New York City neighborhoods have always been in nonstop flux, but many are now being frozen in time on Facebook, where current and former residents have banded together to post photographs, documents and other memorabilia of their neighborhoods as they used to be. These virtual sections of the city have drawn thousands of contributors, particularly in parts of Brooklyn like Williamsburg, Greenpoint, Flatbush and Carroll Gardens, where zoning laws, gentrification and shifting demographics have rapidly transformed the streets.

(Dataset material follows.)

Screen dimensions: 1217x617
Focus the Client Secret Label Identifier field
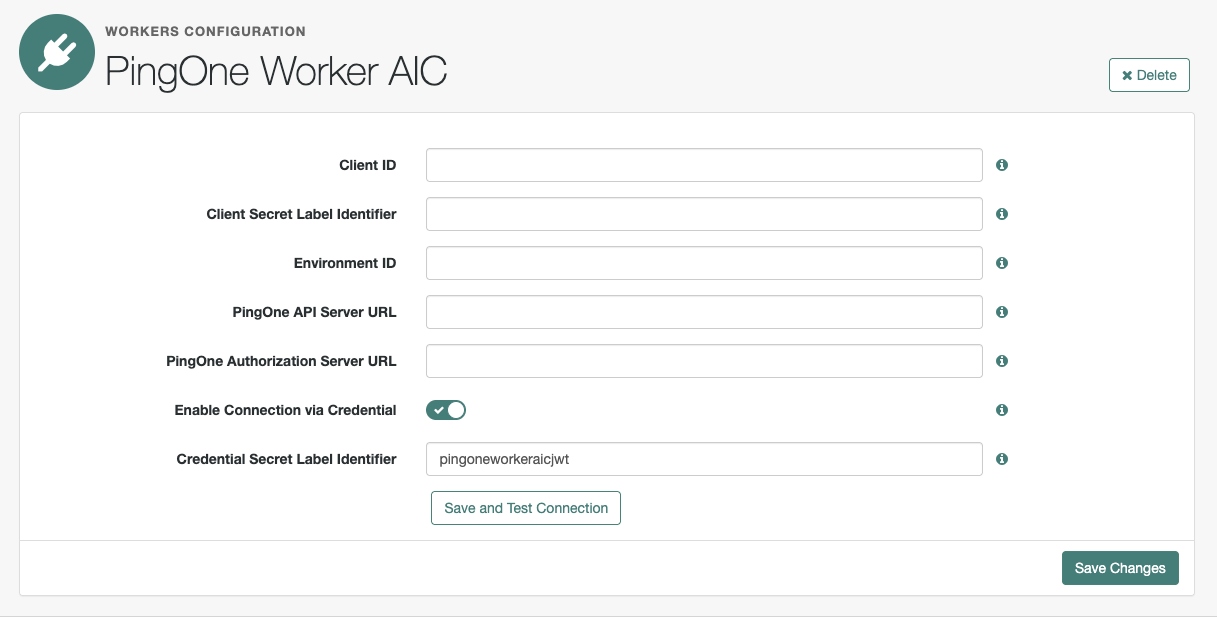[704, 214]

Facebook, of course, is already famous for bringing together former classmates and friends. These pages, however, are being used not only to share memories, but also to vent about change. “The point about the old New York City neighborhoods is that they provided real social cohesion,” said Mitchell Moss, a professor of urban policy and planning at New York University. “People shared responsibilities for watching each others’ children, or for keeping an eye on the property. And though new trends in urbanism try to recapture those old communal feelings, you can never recreate what emerged organically.”
Unlike an earlier post I did that illustrated a neighborhood that was bulldozed in favor of urban renewal, this article illustrated a neighborhood that has changed. Perhaps Chatham hasn't changed as much as Flatbush, Brooklyn but it has changed.

Are any of you involved with any online groups dedicated to the neighborhood of your youth?